__EXERCISE DIRECTIONS__
Exactly as they appear, retype the lines from the one containing "You are a GUI" through the final line of the data below. Leave pictures out.

======

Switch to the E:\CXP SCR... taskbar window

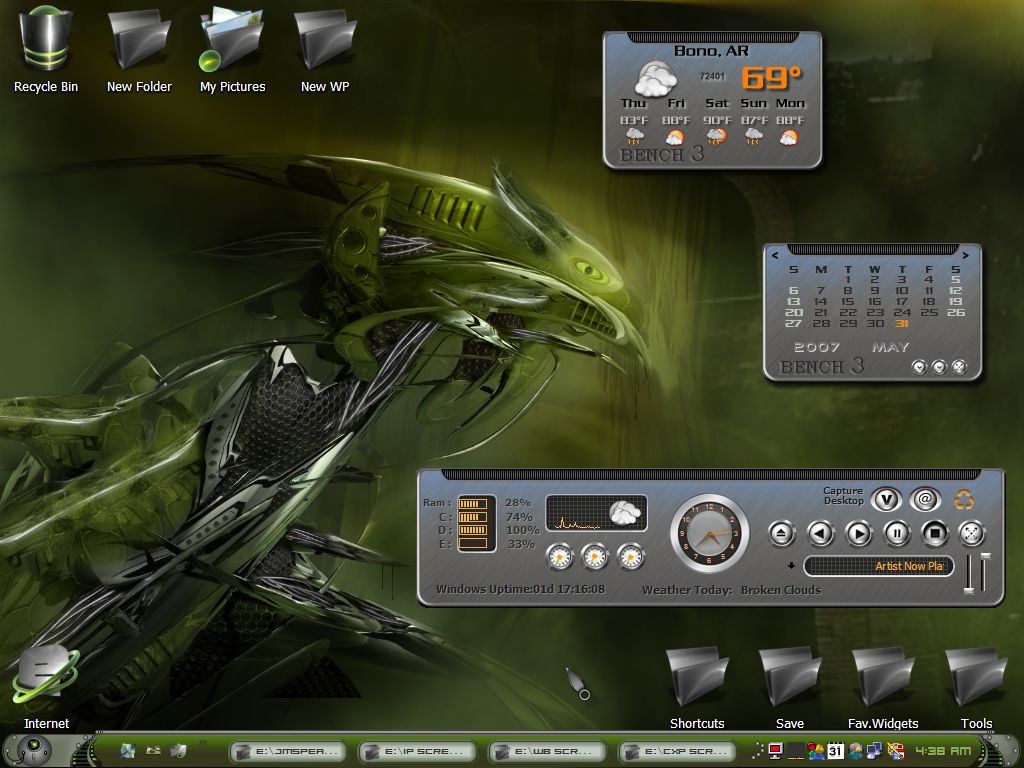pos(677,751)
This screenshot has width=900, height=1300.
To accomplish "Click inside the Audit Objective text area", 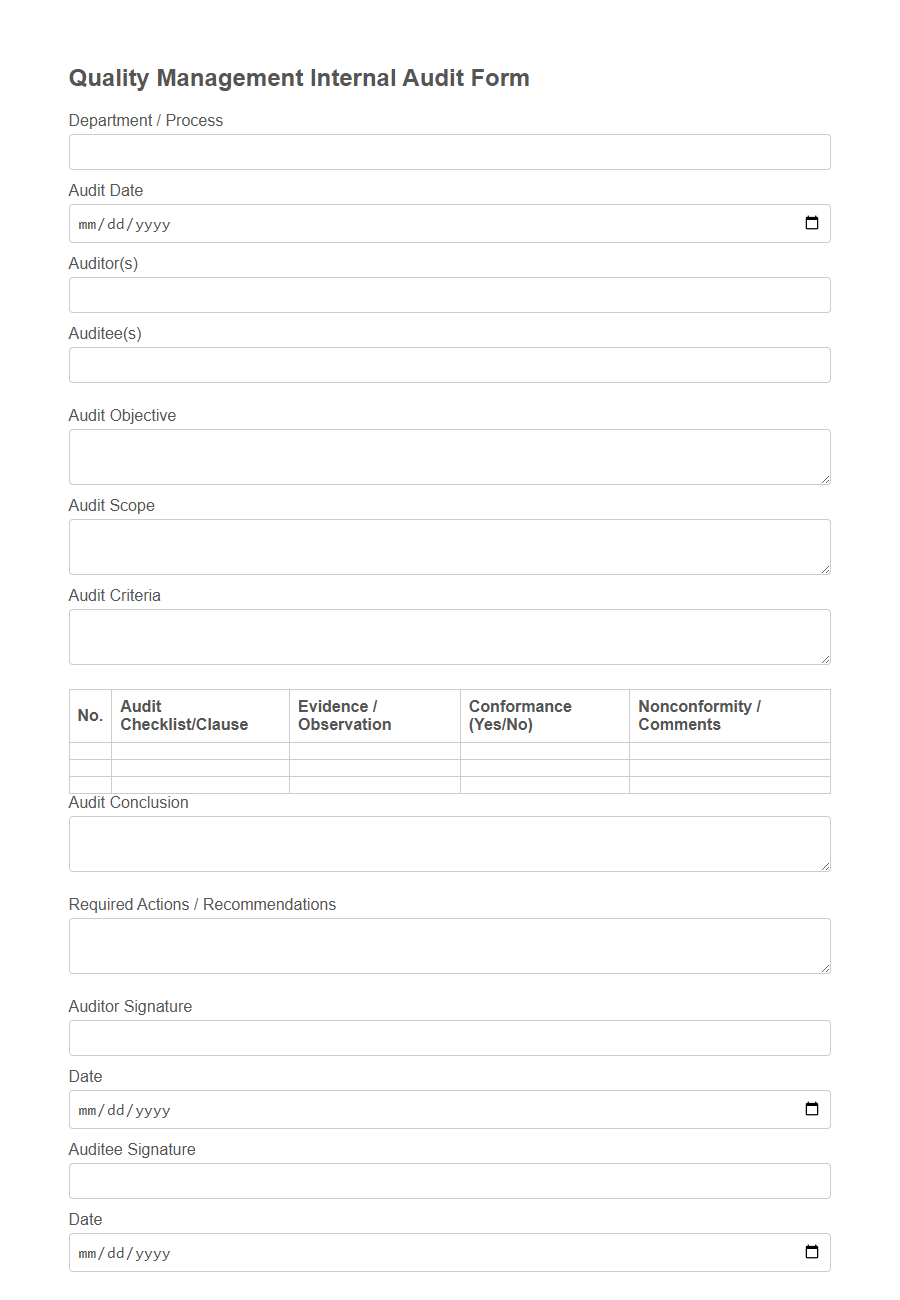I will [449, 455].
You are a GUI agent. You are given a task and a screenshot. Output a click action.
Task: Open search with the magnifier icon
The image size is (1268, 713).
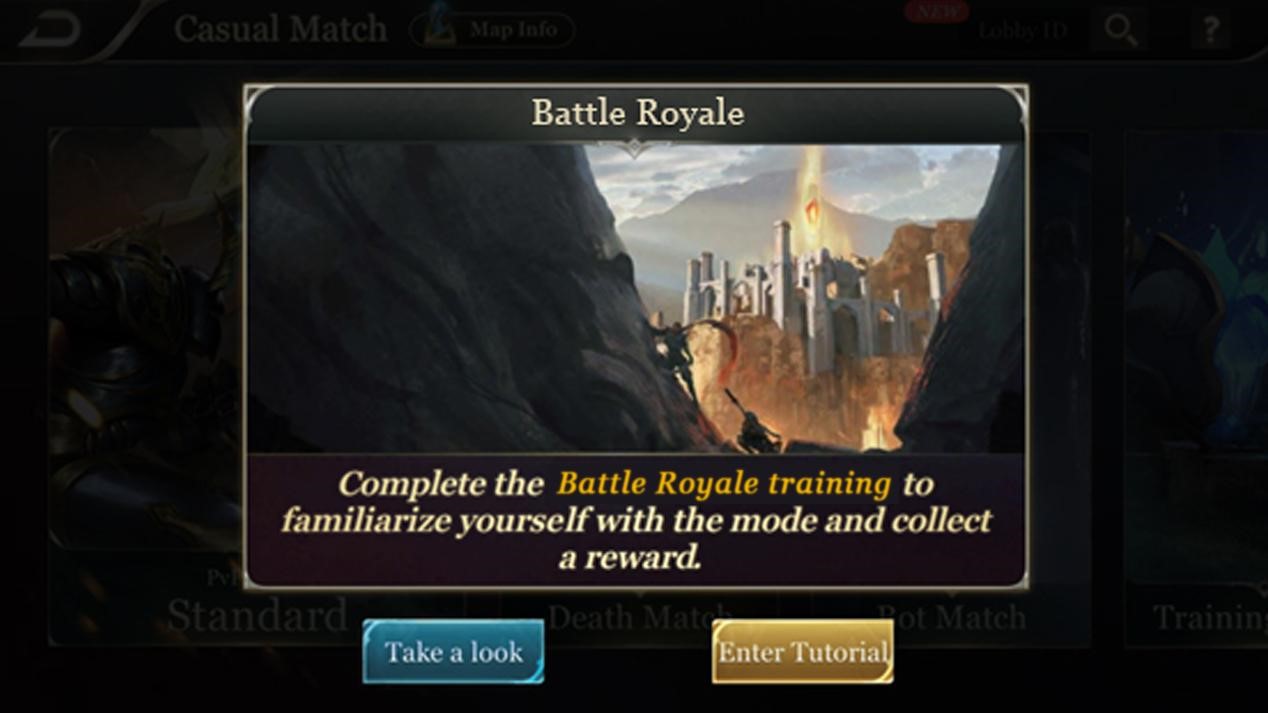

======

__RESPONSE FOR THIS EXERCISE__
You are a GUI agent. You are given a task and a screenshot. Output a click action.
Task: Open search with the magnifier icon
The image size is (1268, 713).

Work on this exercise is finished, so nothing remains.